Border Gateway Protocol (BGP)

Introduction
Border Gateway Protocol is an Exterior Gateway Protocol (EGP) used for routing between the autonomous systems. It is the protocol which is used to to make core routing decisions on the internet. BGP has two flavours, eBGP and iBGP. eBGP is routing between the autonomous systems and iBGP is routing within an autonomous systems. BGP is a path-vector routing protocol and has following features:
  • Reliable updaes (TCP -based, port 179)
  • Triggered updates only
  • Rich metric
  • Scalable to massive networks

     Specifications
                 Protocol Type              Path-vector
                       eBGP AD              20
                        iBGP AD              200
                  Update Mode              Triggered only
                        Transport              TCP/179
                 Authentication              None, md5
                               RFC              RFC 4271

    Default Timers
                          Holddown time      180 seconds
                      Keepalive interval           60 seconds
     Advertisement interval (iBGP)          5 seconds
    Advertisement interval (eBGP)          30 seconds

    BGP Path Attributes
    BGP metrics attached to a BGP route are called 'Path attributes'. BGP path attributes are categorized as 'Well-known' and 'Optional'.

    BGP Path Attributes


    Well -known: Well-known attributes must be recognized by all compliant BGP implementations. All well-known attributes are propagated to other neighbors. Well-known attributes are mandatory or discretionary.

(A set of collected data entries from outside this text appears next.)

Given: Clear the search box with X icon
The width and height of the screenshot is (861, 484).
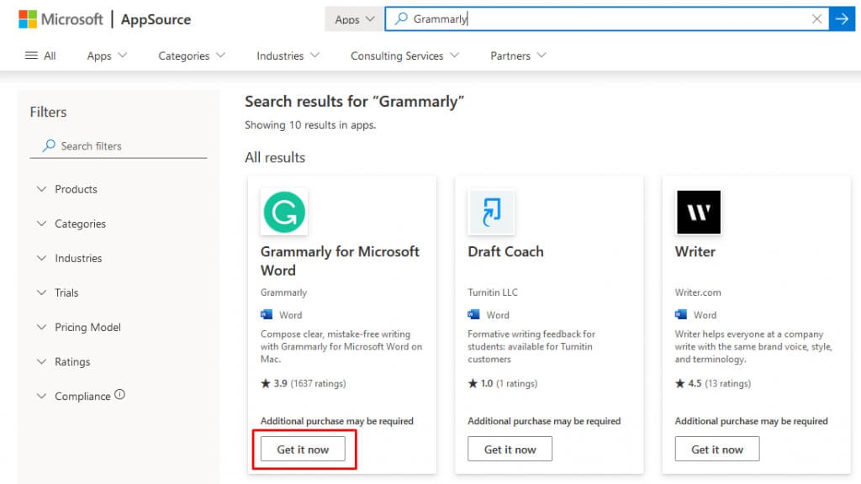Looking at the screenshot, I should click(816, 18).
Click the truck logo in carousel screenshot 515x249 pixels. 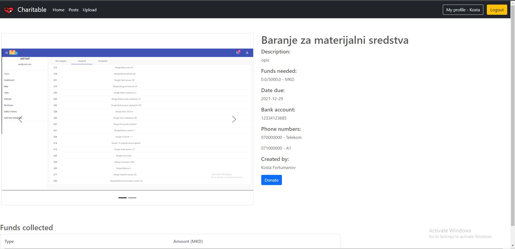(13, 53)
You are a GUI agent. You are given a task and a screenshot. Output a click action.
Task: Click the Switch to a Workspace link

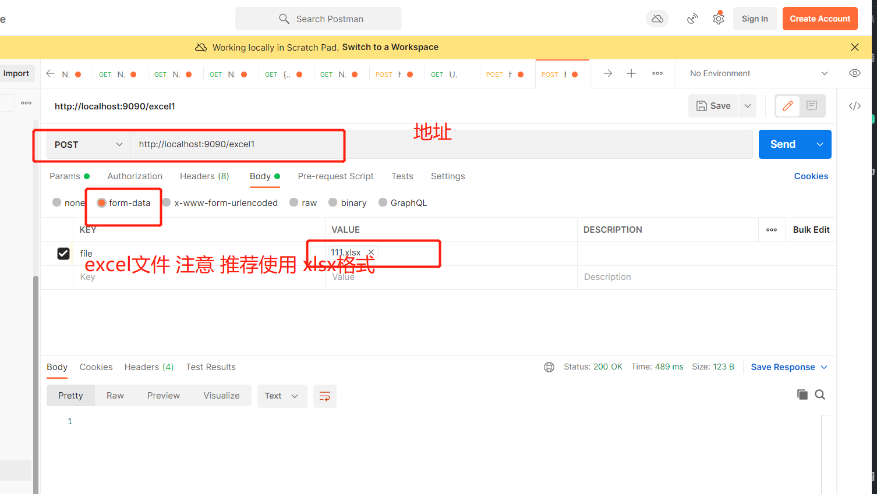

     ■ Mandatory well-known attributes must be present in all update messages
    • Next-hop: IP address of the next-hop router
    • AS-path: Sequence of AS numbers through which the network is accessible.
    • Origin: Origin of BGP route
                           •  i   Route originated in an IGP
                           •  e  Route originated in EGP
                           •  ?  Route was redistributed into BGP

    ■ Discretionary well-known attributes must be supported by all BGP implementations, but do not have to be present in all BGP updates.
    • Local preference: Used for consistent routing policy within AS.
    • Atomic aggregate: Informs the router that the route has been summarized. 



    Optional: Optional attributes may or may not be recognized by all BGP implementation. Optional BGP attributes are transitive or non-transitive.

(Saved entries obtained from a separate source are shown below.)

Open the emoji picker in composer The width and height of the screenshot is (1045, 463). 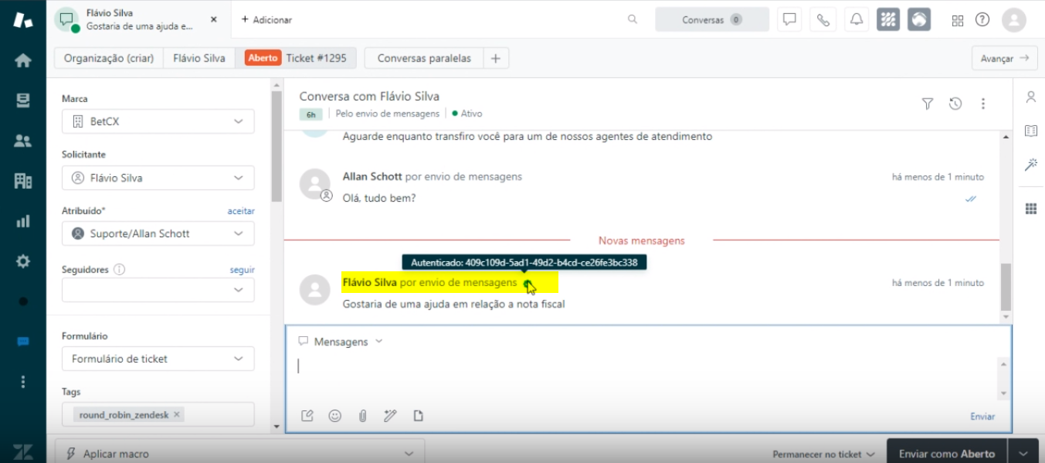pos(334,416)
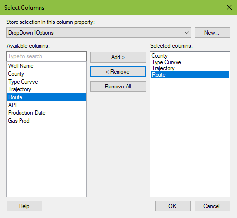
Task: Select Type Curvve in Available columns
Action: point(46,82)
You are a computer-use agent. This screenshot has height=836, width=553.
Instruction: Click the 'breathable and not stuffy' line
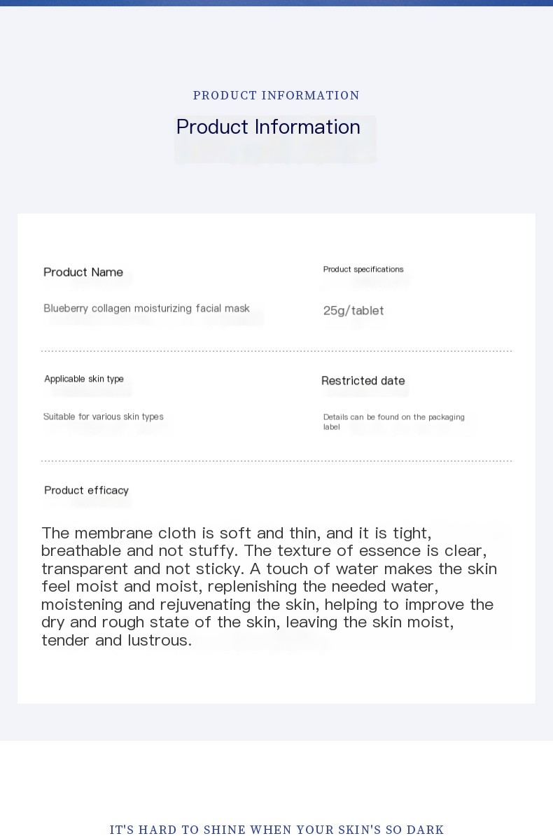[263, 551]
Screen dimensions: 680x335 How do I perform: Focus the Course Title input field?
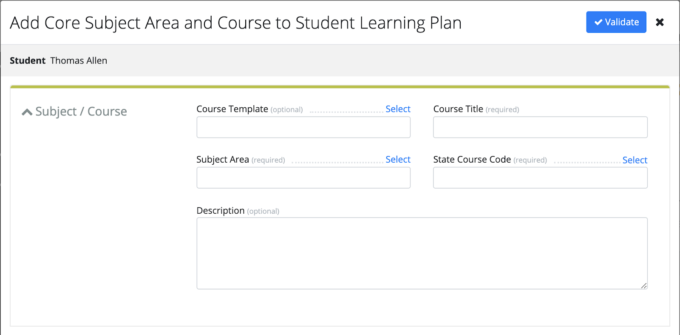click(x=540, y=127)
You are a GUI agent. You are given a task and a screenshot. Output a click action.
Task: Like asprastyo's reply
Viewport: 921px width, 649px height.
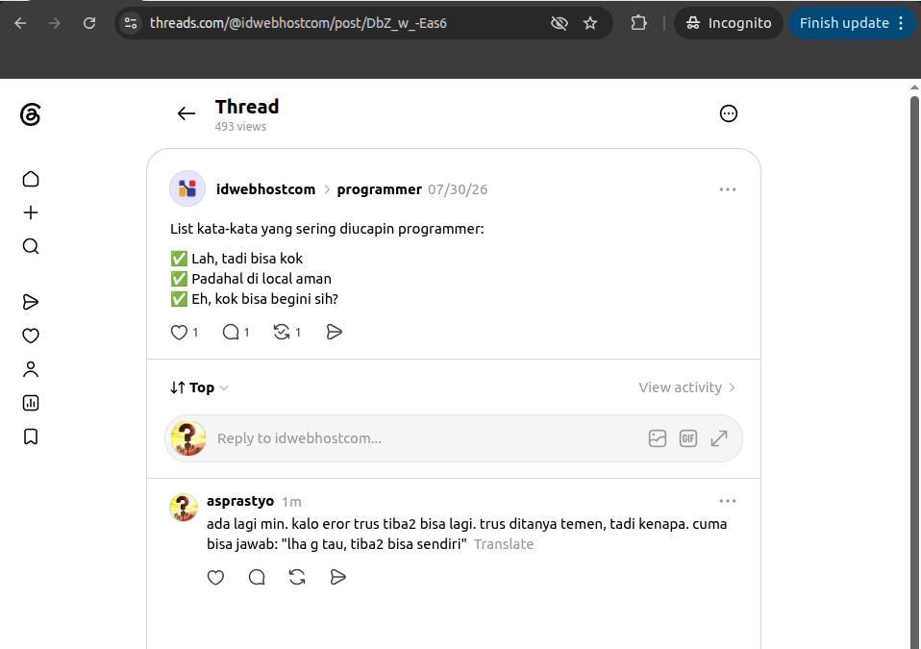tap(215, 577)
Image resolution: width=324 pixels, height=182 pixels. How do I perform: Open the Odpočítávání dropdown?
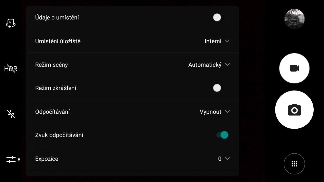click(214, 111)
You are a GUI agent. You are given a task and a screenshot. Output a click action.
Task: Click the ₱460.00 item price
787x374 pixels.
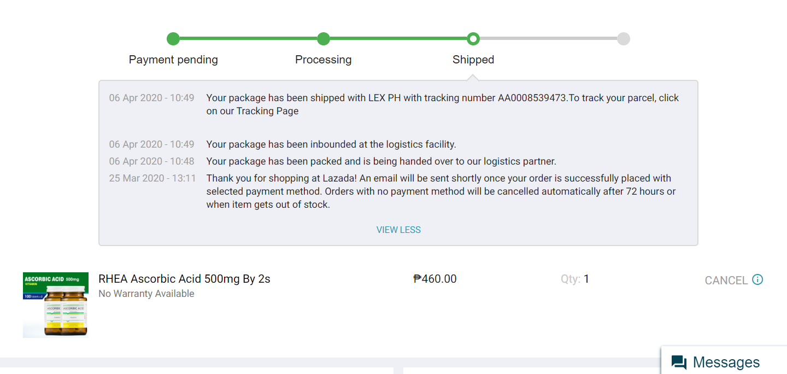tap(435, 279)
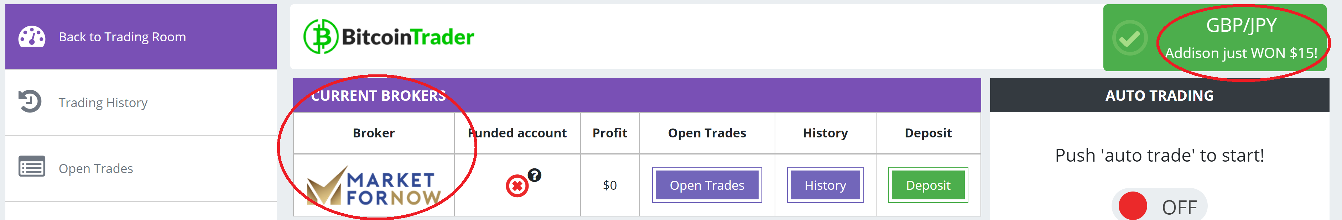The image size is (1342, 220).
Task: Click the red X funded account status icon
Action: click(517, 186)
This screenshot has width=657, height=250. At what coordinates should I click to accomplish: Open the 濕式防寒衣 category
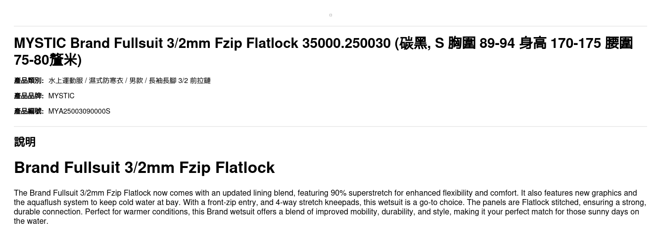pyautogui.click(x=106, y=81)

    Transitive optional attributes are propagated to other neighbors even if not recognized. (partial bit set to indicate that the attribute was not recognized) 
    • Aggregator: Specifies the IP address and AS number of the router that performed route aggregation.
    • Community:  Used for route tagging.
    Non-Transitive optional attributes are discarded if not recognized.
    • Multi-Exit Discriminator: Used to discriminate between multiple entry points to a single AS.

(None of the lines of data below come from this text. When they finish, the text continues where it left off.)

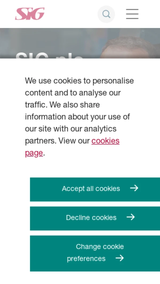The height and width of the screenshot is (284, 160).
Task: Click the underlined word 'page' in the notice
Action: (34, 153)
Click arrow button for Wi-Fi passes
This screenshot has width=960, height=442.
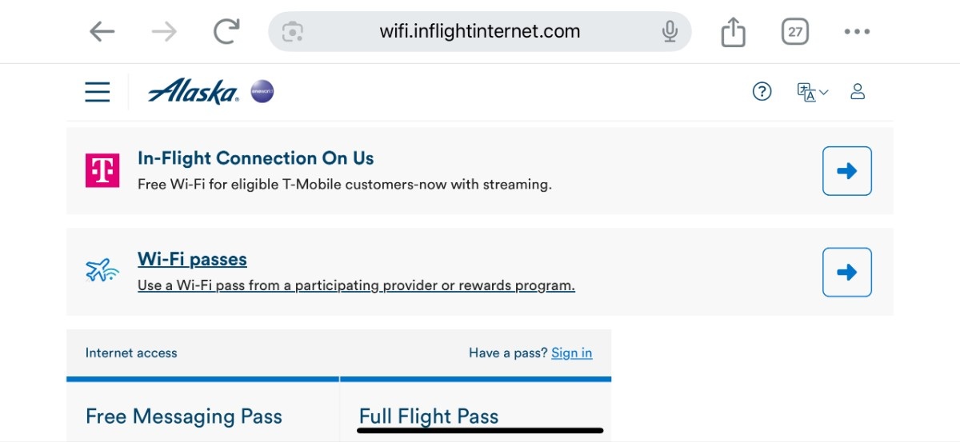pos(847,273)
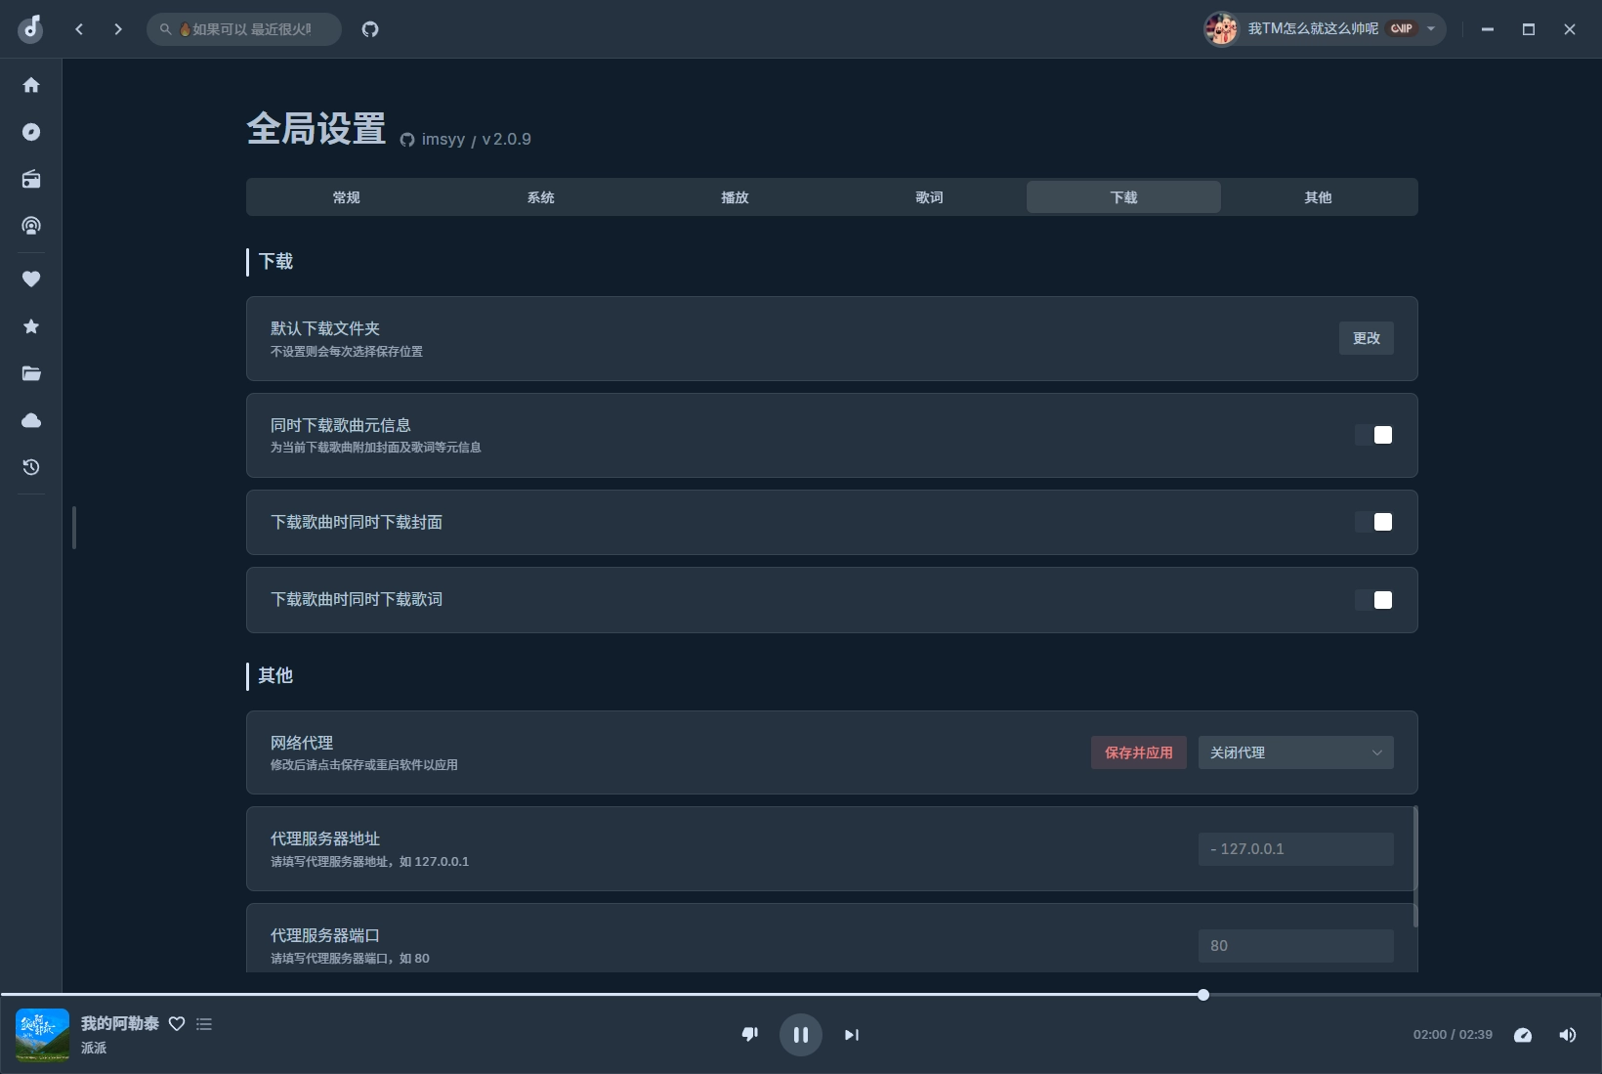The image size is (1602, 1074).
Task: Toggle 下载歌曲时同时下载歌词 switch
Action: coord(1373,600)
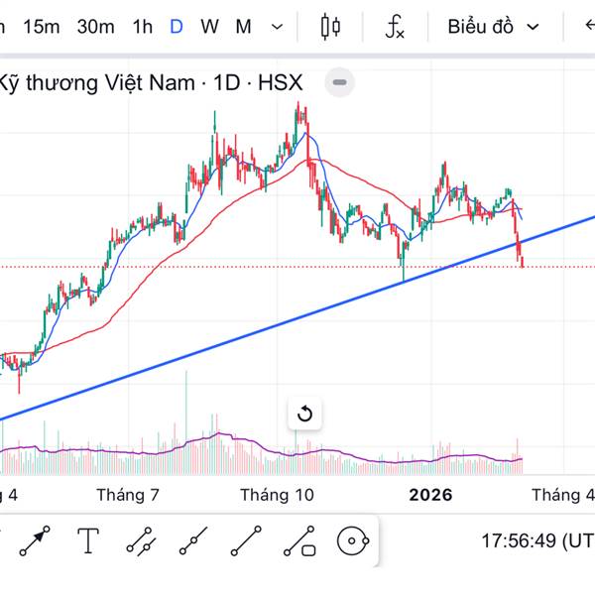Collapse the symbol legend with minus button
Screen dimensions: 595x595
339,82
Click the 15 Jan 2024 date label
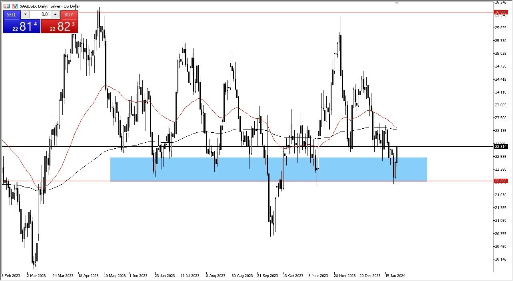Image resolution: width=513 pixels, height=281 pixels. pyautogui.click(x=395, y=276)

     Order of preference of attributes in BGP
    The order of preference varies based on whether the attributes are applied for inbound updates or outbound updates.
    For inbound updates the order of preference is:
    • route-map
    • filter-list
    • prefix-list, distribute-list
    For outbound updates the order of preference is:
    • prefix-list, distribute-list
    • filter-list
    • route-map
    NOTE: The attributes prefix-list and distribute-list are mutually exclusive, and only one command (neighbor distribute-list or neighbor prefix-list) can be applied to each inbound or outbound direction for a particular neighbor.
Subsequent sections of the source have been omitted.